**Source passage:**

The Perfect Illustrations For All You Foodies Currently Daydreaming About Eating

Lisa Hanawalt, the production designer behind "Bojack Horseman," welcomes your inner freak to the dinner table.
Lisa Hanawalt

In April 2014, illustrator Lisa Hanawalt was invited to shadow master chef and gastronomic conceptualist Wylie Dufresne at his (now closed) Lower East Side restaurant wd~50, famous for its cubes of scrambled eggs and caviar atop ice cream. Fancy shit. She recounted the experience in an illustrated column for Lucky Peach Magazine, titled "On the Trail With Wylie," which earned her a James Beard Award.

What insights did Hanawalt provide after visiting the cryptic kitchen of one of the food world's greatest influencers? For one, the fact that "urchins taste like whipped semen and look like a million tiny fingers hatching out of a baby shit-colored brain." And also: "poop should be renamed 'doof,' since that’s food backwards."

This visual essay is but one gloriously weird gem in Hanawalt's new book Hot Dog Taste Test, a collection of comics, sketches and recollections that loosely converge on the theme of food. Flipping through its colorful pages feels like peeking into a stranger's snack closet, encountering the trivial yet intimate details that make up their unique belly and brain. Some things you'll encounter are delicious (Oreos), some more contested (kimchi), and others utterly bizarre (fingernail clippings.)

Lisa Hanawalt

Hanawalt grew up in Palo Alto, Calif., the daughter of two scientists. Both had a deep appreciation for art, something they instilled in their child from a young age. As a kid, Hanawalt, inspired in part by the newspaper's "Sunday Funnies," began making comics, which she described to The Huffington Post as being "uncannily similar to my work now." They revolved around animals who looked and talked like people and wore patterned clothing. Anthropomorphized animals are still a prominent theme in Hanawalt's work. In an interview with The Guardian, she dubbed herself "technically a furry," though in a purely non-sexual way, she emphasized.

**Raw data:**
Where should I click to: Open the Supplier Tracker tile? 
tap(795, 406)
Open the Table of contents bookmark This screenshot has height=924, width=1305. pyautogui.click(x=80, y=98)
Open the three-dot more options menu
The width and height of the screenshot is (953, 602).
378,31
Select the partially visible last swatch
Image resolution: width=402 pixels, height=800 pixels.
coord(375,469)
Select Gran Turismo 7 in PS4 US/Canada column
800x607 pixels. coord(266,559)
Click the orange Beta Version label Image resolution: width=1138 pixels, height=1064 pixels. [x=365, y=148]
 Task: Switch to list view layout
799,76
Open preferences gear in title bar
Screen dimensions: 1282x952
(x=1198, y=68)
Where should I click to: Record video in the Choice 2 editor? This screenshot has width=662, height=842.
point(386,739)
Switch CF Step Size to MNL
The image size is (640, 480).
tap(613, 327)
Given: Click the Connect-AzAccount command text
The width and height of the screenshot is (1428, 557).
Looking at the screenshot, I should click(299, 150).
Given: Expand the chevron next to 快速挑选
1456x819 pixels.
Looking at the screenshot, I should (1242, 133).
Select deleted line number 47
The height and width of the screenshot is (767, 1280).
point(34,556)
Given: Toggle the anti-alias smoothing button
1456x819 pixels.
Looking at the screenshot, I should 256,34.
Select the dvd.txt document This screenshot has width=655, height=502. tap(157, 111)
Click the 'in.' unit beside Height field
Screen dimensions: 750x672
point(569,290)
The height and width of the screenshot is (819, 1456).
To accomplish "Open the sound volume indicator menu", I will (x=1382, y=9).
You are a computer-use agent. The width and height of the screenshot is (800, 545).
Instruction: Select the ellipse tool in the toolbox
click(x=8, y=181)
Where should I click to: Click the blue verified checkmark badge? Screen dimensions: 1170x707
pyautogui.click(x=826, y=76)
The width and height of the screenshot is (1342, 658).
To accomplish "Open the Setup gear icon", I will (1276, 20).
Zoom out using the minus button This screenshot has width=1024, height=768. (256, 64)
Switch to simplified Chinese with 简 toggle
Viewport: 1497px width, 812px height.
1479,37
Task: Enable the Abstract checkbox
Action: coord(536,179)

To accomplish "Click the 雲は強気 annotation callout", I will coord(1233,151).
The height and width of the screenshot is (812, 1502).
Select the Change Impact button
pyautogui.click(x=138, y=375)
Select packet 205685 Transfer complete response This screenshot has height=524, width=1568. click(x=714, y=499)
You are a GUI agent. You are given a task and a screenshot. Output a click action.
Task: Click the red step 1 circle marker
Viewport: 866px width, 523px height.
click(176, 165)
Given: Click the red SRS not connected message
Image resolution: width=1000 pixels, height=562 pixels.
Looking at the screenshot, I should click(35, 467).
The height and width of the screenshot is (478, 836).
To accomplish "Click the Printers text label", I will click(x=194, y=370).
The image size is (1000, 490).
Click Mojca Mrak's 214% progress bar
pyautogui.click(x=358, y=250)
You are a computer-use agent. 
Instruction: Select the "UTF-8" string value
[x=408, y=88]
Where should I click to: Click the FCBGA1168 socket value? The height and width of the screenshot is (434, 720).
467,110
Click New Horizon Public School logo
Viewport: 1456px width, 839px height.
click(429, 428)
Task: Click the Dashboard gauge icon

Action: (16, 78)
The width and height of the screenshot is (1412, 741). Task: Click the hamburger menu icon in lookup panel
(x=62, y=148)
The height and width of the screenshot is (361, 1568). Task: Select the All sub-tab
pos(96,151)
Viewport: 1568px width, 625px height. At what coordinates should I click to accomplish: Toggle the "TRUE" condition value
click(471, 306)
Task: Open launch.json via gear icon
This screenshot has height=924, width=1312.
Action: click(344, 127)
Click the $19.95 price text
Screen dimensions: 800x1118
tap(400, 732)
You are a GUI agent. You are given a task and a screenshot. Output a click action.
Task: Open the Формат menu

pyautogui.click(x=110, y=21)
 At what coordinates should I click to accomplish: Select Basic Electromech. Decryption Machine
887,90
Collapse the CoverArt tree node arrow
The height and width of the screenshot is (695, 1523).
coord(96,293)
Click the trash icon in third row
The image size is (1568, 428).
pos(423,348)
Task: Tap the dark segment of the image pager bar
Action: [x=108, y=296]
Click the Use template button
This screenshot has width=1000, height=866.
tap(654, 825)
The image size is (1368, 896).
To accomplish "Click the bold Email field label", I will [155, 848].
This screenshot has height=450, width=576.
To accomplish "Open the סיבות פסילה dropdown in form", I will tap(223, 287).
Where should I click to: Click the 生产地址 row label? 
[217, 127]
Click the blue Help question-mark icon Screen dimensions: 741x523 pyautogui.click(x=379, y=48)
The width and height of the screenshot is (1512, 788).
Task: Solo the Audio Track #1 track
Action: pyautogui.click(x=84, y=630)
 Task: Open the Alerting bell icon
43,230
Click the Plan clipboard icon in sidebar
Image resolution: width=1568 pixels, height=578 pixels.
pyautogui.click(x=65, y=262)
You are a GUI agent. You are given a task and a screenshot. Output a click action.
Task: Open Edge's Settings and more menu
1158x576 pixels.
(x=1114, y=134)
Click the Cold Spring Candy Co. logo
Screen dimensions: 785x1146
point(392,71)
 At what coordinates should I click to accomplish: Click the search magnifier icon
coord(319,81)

**Exercise 1:**
Reproduce the Hanawalt article from "This visual essay" to "bizarre (fingernail clippings.)" word for word.
**Exercise 2:**
How would you put this sentence from the Hanawalt article into Spanish: "Anthropomorphized animals are still a prominent theme in Hanawalt's work."?
Work from the Hanawalt article alone.

**Finished answer 1:**
This visual essay is but one gloriously weird gem in Hanawalt's new book Hot Dog Taste Test, a collection of comics, sketches and recollections that loosely converge on the theme of food. Flipping through its colorful pages feels like peeking into a stranger's snack closet, encountering the trivial yet intimate details that make up their unique belly and brain. Some things you'll encounter are delicious (Oreos), some more contested (kimchi), and others utterly bizarre (fingernail clippings.)

**Finished answer 2:**
Los animales antropomorfizados siguen siendo un tema destacado en la obra de Hanawalt.